Stored items
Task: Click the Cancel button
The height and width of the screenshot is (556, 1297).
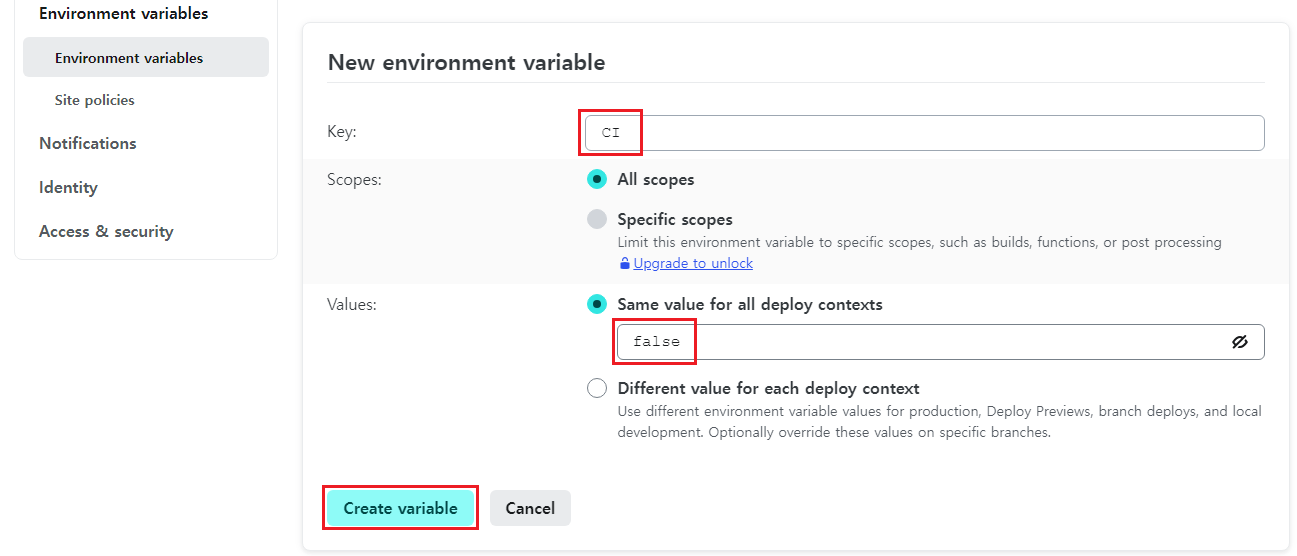Action: (530, 508)
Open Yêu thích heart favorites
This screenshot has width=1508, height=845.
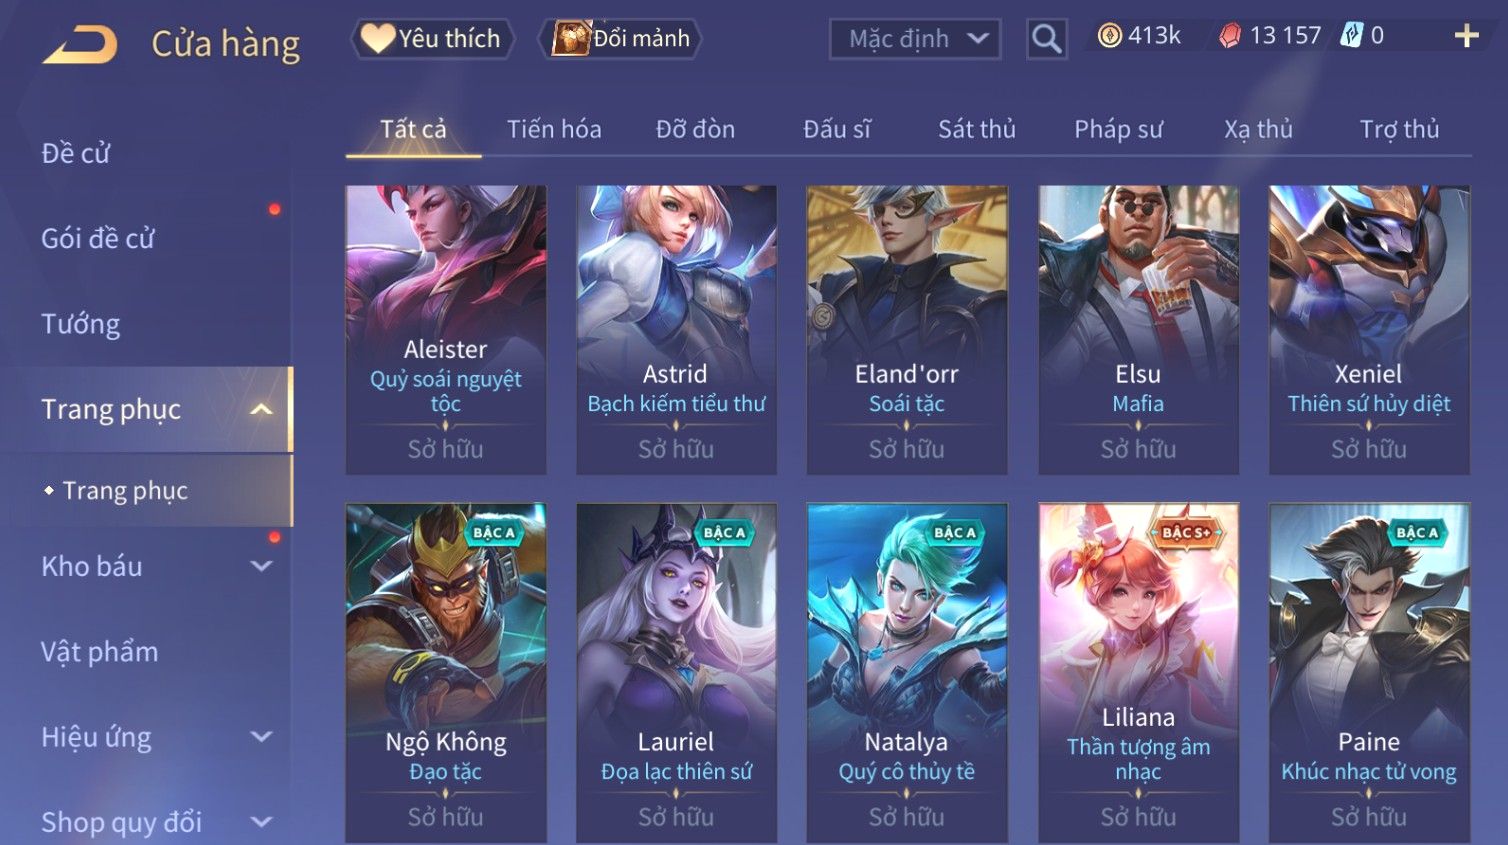pos(431,39)
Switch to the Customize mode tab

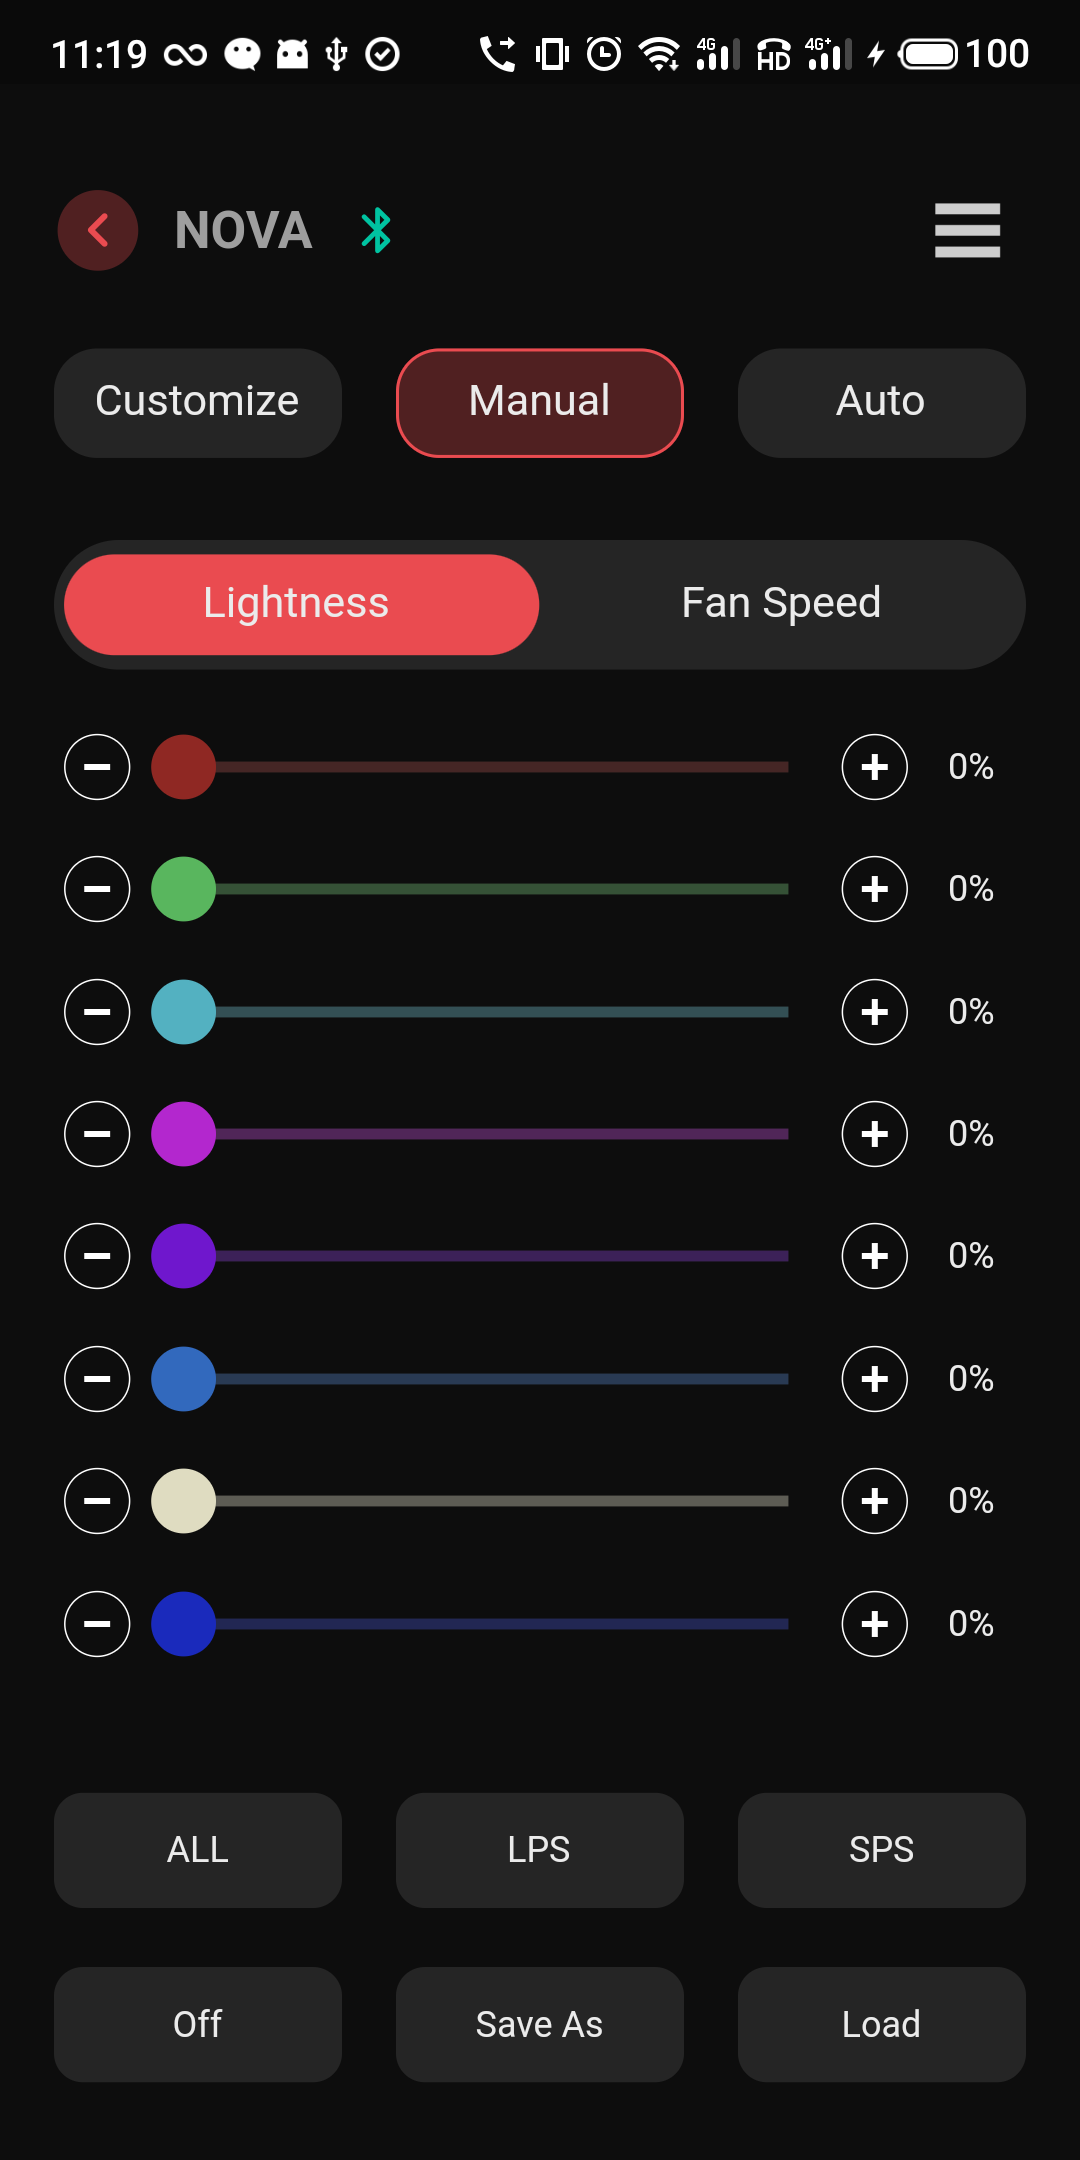click(x=197, y=402)

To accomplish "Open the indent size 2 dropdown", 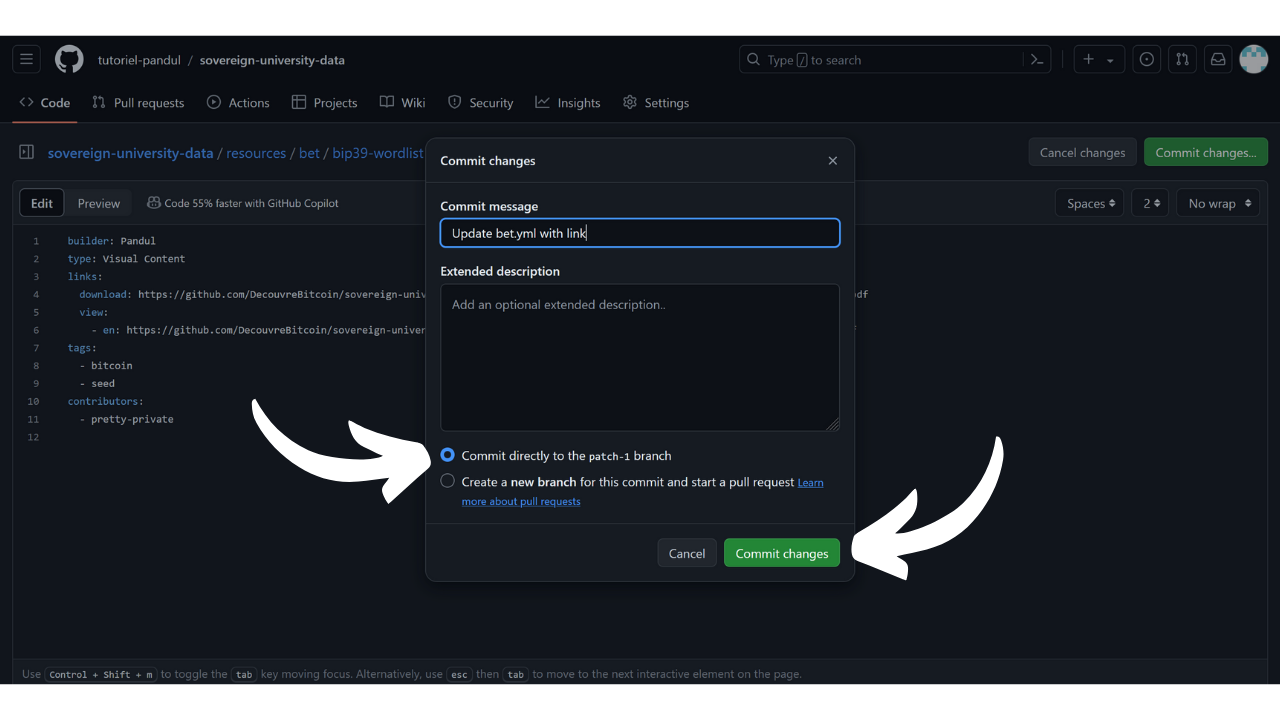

_Try it:_ Please repeat exactly the lines from the one containing "Switch to the Customize mode tab" through the end of the entries, both included, omitting pictures.

_Response:_
Switch to the Customize mode tab

click(x=197, y=402)

To accomplish "Open the indent size 2 dropdown", 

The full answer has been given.